• Task instructions
Below are entries; copy exactly the lines from the one with "envelope (725, 653)" through the one with "lettre (619, 1381)", both included, and leave out the rest.

=== Provided entries ===

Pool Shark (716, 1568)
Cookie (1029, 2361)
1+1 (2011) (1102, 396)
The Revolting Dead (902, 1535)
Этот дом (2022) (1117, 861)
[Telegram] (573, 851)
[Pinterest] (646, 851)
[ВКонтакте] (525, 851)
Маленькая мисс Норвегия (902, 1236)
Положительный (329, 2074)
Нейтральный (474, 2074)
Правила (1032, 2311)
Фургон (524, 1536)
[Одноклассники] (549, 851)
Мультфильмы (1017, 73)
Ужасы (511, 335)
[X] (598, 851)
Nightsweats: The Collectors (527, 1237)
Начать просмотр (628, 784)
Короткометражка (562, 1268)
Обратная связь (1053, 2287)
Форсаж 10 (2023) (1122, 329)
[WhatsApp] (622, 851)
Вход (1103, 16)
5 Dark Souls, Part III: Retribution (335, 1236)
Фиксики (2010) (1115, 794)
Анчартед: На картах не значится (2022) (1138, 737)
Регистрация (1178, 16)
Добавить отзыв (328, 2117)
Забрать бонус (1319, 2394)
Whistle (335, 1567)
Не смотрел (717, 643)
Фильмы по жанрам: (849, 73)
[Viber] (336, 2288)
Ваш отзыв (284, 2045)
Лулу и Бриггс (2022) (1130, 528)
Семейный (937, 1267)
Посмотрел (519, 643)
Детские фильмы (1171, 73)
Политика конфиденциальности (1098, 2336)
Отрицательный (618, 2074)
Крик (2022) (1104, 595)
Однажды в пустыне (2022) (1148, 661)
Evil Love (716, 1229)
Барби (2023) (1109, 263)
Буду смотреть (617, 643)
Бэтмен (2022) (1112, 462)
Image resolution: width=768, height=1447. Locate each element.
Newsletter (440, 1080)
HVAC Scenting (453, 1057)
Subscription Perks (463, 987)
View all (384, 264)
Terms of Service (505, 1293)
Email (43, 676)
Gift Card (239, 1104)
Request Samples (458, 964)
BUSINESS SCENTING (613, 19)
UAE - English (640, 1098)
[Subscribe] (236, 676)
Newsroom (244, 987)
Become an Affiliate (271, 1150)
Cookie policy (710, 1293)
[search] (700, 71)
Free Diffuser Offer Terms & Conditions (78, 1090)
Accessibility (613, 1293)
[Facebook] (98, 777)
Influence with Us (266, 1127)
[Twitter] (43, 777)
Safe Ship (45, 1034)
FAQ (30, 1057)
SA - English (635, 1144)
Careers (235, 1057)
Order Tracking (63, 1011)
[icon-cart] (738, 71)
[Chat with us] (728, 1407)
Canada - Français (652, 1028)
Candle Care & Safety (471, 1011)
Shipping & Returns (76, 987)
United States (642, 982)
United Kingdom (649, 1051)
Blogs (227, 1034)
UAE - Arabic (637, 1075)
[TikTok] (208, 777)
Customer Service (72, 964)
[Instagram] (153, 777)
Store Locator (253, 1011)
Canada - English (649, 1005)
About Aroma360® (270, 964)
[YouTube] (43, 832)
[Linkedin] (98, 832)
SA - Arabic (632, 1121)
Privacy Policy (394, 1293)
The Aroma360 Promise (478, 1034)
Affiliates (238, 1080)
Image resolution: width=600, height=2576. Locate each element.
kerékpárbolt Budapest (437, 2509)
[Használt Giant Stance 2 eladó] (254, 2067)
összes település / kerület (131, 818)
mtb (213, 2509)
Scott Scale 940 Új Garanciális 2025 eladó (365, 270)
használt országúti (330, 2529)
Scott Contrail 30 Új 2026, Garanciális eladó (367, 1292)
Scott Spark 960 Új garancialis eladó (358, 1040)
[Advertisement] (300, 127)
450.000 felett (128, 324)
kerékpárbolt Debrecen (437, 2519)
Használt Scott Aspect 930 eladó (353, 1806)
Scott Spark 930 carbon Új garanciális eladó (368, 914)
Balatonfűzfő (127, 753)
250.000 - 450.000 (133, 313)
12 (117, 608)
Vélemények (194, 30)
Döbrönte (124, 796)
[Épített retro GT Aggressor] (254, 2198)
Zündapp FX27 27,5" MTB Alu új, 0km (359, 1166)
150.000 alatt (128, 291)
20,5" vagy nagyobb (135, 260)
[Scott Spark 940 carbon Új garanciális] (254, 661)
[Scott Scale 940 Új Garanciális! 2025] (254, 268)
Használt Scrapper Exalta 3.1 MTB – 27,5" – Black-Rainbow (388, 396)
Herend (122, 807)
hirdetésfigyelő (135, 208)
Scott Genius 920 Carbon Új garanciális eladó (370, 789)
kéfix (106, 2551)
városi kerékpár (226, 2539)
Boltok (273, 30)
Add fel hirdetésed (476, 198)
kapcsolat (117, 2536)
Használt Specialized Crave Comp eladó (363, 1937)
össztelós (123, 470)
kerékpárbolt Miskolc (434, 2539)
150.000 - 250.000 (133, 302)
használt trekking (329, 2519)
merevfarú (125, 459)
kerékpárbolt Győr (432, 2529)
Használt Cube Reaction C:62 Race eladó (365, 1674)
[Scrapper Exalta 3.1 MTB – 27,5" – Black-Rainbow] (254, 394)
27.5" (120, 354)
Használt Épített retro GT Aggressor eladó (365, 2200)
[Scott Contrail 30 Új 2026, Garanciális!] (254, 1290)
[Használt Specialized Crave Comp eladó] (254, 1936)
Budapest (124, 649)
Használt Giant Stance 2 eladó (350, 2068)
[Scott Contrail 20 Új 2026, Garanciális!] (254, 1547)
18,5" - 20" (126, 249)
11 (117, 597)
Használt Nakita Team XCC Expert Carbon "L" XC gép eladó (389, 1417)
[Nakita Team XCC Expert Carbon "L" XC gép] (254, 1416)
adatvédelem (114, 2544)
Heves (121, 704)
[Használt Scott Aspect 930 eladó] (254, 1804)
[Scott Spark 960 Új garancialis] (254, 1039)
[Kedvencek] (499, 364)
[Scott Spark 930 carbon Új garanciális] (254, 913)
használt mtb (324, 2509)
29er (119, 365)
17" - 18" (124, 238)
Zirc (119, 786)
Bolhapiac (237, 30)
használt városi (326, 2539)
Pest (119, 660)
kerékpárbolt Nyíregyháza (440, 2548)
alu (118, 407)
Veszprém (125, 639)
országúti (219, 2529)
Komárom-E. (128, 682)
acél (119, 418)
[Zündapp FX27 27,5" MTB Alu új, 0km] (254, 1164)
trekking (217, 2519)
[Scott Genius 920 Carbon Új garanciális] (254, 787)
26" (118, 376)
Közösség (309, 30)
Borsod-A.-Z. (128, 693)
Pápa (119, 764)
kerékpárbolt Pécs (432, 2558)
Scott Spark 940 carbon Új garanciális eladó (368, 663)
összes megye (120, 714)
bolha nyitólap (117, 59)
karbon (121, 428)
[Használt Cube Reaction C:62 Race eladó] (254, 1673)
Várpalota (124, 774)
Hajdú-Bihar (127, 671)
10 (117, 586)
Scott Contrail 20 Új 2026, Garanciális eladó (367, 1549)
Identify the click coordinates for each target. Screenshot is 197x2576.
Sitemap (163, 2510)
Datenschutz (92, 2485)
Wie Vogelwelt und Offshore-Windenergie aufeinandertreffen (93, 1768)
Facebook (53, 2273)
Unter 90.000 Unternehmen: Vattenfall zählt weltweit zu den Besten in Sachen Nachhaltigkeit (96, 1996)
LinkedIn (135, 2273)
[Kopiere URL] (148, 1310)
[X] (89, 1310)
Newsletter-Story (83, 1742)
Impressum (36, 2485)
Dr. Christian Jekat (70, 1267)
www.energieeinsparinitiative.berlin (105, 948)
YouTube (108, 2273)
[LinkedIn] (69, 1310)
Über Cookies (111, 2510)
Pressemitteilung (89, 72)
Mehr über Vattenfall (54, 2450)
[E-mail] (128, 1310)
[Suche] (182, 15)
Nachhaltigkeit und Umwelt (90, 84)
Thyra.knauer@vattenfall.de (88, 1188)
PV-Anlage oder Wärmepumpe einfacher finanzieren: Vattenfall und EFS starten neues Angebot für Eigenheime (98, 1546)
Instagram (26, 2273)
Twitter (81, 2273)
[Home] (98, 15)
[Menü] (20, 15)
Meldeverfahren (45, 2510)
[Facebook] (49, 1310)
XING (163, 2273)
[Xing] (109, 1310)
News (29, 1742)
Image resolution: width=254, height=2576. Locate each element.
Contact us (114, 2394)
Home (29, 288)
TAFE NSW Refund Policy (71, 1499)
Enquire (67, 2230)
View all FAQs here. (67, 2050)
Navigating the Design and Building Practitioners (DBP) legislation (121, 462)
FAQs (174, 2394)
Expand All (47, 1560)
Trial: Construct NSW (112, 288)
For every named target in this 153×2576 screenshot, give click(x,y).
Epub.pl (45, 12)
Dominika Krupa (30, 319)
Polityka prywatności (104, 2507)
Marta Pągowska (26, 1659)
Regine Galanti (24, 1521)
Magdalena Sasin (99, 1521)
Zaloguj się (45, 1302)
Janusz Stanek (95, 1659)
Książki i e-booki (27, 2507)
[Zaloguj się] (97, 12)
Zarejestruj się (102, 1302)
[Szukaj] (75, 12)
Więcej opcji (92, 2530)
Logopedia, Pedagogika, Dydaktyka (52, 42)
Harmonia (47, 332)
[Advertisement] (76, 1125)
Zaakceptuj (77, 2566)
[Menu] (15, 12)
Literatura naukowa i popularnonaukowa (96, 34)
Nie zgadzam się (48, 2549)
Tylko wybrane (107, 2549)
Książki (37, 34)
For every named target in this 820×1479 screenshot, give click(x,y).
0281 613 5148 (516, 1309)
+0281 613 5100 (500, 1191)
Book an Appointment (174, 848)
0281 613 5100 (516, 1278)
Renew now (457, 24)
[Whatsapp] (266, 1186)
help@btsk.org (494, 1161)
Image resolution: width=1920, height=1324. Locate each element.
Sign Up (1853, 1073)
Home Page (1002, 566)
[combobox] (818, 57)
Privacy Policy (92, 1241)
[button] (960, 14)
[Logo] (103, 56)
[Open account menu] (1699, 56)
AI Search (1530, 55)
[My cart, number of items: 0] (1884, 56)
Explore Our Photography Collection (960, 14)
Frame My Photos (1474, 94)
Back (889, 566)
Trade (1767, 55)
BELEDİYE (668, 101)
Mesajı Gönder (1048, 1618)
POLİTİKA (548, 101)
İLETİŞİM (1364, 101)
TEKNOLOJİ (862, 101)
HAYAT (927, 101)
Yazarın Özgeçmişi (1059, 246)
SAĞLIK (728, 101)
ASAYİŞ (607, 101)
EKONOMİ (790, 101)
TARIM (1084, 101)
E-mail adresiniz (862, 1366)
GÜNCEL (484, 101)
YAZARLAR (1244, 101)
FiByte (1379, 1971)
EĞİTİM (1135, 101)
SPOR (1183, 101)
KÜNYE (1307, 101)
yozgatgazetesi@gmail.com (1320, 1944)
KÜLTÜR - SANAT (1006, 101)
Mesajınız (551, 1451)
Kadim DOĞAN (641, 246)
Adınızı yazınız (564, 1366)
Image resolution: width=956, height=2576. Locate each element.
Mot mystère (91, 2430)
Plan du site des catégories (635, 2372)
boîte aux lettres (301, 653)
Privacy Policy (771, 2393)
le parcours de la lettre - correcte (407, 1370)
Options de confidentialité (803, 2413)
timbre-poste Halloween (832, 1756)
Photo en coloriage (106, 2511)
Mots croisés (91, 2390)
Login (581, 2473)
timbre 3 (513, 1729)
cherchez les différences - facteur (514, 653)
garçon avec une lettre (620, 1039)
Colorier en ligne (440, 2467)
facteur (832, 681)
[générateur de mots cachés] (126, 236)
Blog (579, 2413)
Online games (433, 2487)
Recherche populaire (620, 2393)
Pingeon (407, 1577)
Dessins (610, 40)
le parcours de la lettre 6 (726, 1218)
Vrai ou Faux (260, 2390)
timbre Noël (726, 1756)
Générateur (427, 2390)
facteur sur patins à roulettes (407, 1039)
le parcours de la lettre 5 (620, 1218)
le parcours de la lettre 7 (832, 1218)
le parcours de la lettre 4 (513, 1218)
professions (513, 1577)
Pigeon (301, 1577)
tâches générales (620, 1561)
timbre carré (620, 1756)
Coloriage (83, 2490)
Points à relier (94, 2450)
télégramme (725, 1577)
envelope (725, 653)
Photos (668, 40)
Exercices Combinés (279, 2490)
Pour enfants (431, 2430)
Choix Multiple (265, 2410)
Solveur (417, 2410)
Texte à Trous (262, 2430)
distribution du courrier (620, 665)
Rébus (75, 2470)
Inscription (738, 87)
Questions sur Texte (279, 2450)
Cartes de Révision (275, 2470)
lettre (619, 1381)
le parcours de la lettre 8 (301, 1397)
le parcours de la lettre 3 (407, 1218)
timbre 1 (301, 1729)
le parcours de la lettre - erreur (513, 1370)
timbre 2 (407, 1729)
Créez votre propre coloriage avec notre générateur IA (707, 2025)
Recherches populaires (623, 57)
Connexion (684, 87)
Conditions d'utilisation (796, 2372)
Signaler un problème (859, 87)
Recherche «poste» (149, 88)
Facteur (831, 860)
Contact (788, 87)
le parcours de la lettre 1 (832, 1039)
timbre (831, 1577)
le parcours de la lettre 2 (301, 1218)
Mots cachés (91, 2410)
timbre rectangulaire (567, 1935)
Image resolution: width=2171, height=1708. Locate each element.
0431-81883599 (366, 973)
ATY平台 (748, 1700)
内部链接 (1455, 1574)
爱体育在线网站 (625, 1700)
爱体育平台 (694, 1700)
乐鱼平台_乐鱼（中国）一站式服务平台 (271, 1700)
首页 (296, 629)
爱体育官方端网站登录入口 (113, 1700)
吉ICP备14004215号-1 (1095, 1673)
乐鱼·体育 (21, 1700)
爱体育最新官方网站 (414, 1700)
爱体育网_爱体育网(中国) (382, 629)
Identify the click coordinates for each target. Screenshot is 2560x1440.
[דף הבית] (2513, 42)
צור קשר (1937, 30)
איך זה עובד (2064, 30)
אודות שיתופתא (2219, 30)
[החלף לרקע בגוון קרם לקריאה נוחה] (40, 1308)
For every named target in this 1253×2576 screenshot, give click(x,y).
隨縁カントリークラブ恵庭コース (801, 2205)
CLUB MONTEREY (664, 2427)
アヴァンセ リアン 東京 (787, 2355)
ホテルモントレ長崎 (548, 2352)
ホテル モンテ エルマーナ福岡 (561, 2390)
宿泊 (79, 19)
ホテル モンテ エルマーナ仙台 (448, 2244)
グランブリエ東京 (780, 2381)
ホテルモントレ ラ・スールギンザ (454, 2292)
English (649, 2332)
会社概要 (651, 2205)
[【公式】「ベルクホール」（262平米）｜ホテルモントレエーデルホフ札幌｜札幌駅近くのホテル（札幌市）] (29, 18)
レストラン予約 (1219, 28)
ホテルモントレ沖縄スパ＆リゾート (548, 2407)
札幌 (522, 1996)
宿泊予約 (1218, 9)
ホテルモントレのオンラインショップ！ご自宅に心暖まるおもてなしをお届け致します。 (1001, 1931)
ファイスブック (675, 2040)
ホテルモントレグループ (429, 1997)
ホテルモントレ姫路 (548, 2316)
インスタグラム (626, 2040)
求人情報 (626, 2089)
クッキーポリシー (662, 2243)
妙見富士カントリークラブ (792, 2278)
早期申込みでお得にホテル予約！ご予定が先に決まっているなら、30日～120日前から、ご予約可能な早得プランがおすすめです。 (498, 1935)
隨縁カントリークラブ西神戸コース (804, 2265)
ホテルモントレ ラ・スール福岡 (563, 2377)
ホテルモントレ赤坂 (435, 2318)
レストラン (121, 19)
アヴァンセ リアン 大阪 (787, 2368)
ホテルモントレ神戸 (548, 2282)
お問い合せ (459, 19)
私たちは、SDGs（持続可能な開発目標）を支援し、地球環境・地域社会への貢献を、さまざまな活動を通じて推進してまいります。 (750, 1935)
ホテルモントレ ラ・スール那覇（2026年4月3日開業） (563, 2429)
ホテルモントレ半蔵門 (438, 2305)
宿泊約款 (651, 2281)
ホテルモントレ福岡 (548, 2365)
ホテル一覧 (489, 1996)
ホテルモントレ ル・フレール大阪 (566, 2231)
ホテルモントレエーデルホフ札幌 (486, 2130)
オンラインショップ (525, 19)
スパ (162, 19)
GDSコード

===

• Written reply
envelope (725, 653)
Photos (668, 40)
Exercices Combinés (279, 2490)
Pour enfants (431, 2430)
Choix Multiple (265, 2410)
Solveur (417, 2410)
Texte à Trous (262, 2430)
distribution du courrier (620, 665)
Rébus (75, 2470)
Inscription (738, 87)
Questions sur Texte (279, 2450)
Cartes de Révision (275, 2470)
lettre (619, 1381)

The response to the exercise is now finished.